EXERCISE INSTRUCTIONS | Rewrite the material below with every "Find the location of" changed to "Show the position of", and keep everything else unchanged.

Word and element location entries
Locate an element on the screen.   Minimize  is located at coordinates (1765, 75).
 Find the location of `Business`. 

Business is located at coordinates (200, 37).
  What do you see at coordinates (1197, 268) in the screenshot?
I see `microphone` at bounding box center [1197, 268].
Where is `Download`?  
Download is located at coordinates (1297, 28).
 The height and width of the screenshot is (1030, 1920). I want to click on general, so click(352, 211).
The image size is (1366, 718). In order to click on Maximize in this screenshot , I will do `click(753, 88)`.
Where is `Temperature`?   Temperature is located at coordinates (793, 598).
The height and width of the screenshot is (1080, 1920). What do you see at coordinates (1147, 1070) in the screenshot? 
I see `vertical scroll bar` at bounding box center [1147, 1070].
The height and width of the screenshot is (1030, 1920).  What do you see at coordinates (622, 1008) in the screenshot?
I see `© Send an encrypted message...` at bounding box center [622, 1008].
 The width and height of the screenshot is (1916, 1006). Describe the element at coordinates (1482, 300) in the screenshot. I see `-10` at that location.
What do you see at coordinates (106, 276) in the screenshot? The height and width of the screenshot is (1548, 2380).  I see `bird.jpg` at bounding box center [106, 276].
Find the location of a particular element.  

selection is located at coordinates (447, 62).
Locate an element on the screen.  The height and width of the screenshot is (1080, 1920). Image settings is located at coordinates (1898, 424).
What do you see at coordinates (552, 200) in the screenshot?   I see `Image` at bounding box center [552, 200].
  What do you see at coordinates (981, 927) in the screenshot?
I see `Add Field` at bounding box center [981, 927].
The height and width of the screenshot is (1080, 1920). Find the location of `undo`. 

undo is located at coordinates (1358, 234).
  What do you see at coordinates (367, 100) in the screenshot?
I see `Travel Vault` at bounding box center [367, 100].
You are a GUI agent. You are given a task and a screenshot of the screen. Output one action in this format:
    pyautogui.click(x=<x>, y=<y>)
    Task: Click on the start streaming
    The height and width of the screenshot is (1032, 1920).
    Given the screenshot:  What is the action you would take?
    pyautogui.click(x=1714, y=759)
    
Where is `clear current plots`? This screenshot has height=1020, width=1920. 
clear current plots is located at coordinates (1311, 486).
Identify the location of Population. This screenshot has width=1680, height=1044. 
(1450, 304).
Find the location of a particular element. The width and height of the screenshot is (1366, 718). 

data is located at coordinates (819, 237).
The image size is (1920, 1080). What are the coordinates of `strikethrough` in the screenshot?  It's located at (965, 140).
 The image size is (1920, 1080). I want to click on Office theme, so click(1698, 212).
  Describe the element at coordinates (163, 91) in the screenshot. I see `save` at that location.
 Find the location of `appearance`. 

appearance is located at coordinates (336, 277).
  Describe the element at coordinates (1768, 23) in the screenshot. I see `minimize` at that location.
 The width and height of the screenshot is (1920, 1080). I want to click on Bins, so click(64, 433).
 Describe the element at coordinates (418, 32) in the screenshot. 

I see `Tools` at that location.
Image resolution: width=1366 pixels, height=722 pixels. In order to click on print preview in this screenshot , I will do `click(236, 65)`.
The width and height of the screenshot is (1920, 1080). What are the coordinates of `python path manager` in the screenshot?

TASK RESULT |
Locate an element on the screen.   Minimize  is located at coordinates (1765, 75).
 Show the position of `Business`. 

Business is located at coordinates (200, 37).
  What do you see at coordinates (1197, 268) in the screenshot?
I see `microphone` at bounding box center [1197, 268].
Where is `Download`?  
Download is located at coordinates (1297, 28).
 The height and width of the screenshot is (1030, 1920). I want to click on general, so click(352, 211).
The image size is (1366, 718). In order to click on Maximize in this screenshot , I will do `click(753, 88)`.
Where is `Temperature`?   Temperature is located at coordinates (793, 598).
The height and width of the screenshot is (1080, 1920). What do you see at coordinates (1147, 1070) in the screenshot? 
I see `vertical scroll bar` at bounding box center [1147, 1070].
The height and width of the screenshot is (1030, 1920).  What do you see at coordinates (622, 1008) in the screenshot?
I see `© Send an encrypted message...` at bounding box center [622, 1008].
 The width and height of the screenshot is (1916, 1006). Describe the element at coordinates (1482, 300) in the screenshot. I see `-10` at that location.
What do you see at coordinates (106, 276) in the screenshot? The height and width of the screenshot is (1548, 2380).  I see `bird.jpg` at bounding box center [106, 276].
Show the position of a particular element.  

selection is located at coordinates (447, 62).
Locate an element on the screen.  The height and width of the screenshot is (1080, 1920). Image settings is located at coordinates (1898, 424).
What do you see at coordinates (552, 200) in the screenshot?   I see `Image` at bounding box center [552, 200].
  What do you see at coordinates (981, 927) in the screenshot?
I see `Add Field` at bounding box center [981, 927].
The height and width of the screenshot is (1080, 1920). Show the position of `undo`. 

undo is located at coordinates (1358, 234).
  What do you see at coordinates (367, 100) in the screenshot?
I see `Travel Vault` at bounding box center [367, 100].
You are a GUI agent. You are given a task and a screenshot of the screen. Output one action in this format:
    pyautogui.click(x=<x>, y=<y>)
    Task: Click on the start streaming
    The height and width of the screenshot is (1032, 1920).
    Given the screenshot:  What is the action you would take?
    pyautogui.click(x=1714, y=759)
    
Where is `clear current plots`? This screenshot has height=1020, width=1920. 
clear current plots is located at coordinates (1311, 486).
Identify the location of Population. This screenshot has width=1680, height=1044. 
(1450, 304).
Show the position of a particular element. The width and height of the screenshot is (1366, 718). 

data is located at coordinates (819, 237).
The image size is (1920, 1080). What are the coordinates of `strikethrough` in the screenshot?  It's located at (965, 140).
 The image size is (1920, 1080). I want to click on Office theme, so click(1698, 212).
  Describe the element at coordinates (163, 91) in the screenshot. I see `save` at that location.
 Show the position of `appearance`. 

appearance is located at coordinates (336, 277).
  Describe the element at coordinates (1768, 23) in the screenshot. I see `minimize` at that location.
 The width and height of the screenshot is (1920, 1080). I want to click on Bins, so click(64, 433).
 Describe the element at coordinates (418, 32) in the screenshot. 

I see `Tools` at that location.
Image resolution: width=1366 pixels, height=722 pixels. In order to click on print preview in this screenshot , I will do `click(236, 65)`.
The width and height of the screenshot is (1920, 1080). What are the coordinates of `python path manager` in the screenshot?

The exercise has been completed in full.